Repeat every record below exactly as it appears.

** Opening Data for processing block **

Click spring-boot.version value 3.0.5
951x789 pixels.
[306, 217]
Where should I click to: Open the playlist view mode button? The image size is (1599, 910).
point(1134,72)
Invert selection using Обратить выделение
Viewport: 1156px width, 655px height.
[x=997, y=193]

** Closing Data for processing block **

> _Answer_
Click spring-boot.version value 3.0.5
951x789 pixels.
[306, 217]
Where should I click to: Open the playlist view mode button? The image size is (1599, 910).
point(1134,72)
Invert selection using Обратить выделение
Viewport: 1156px width, 655px height.
[x=997, y=193]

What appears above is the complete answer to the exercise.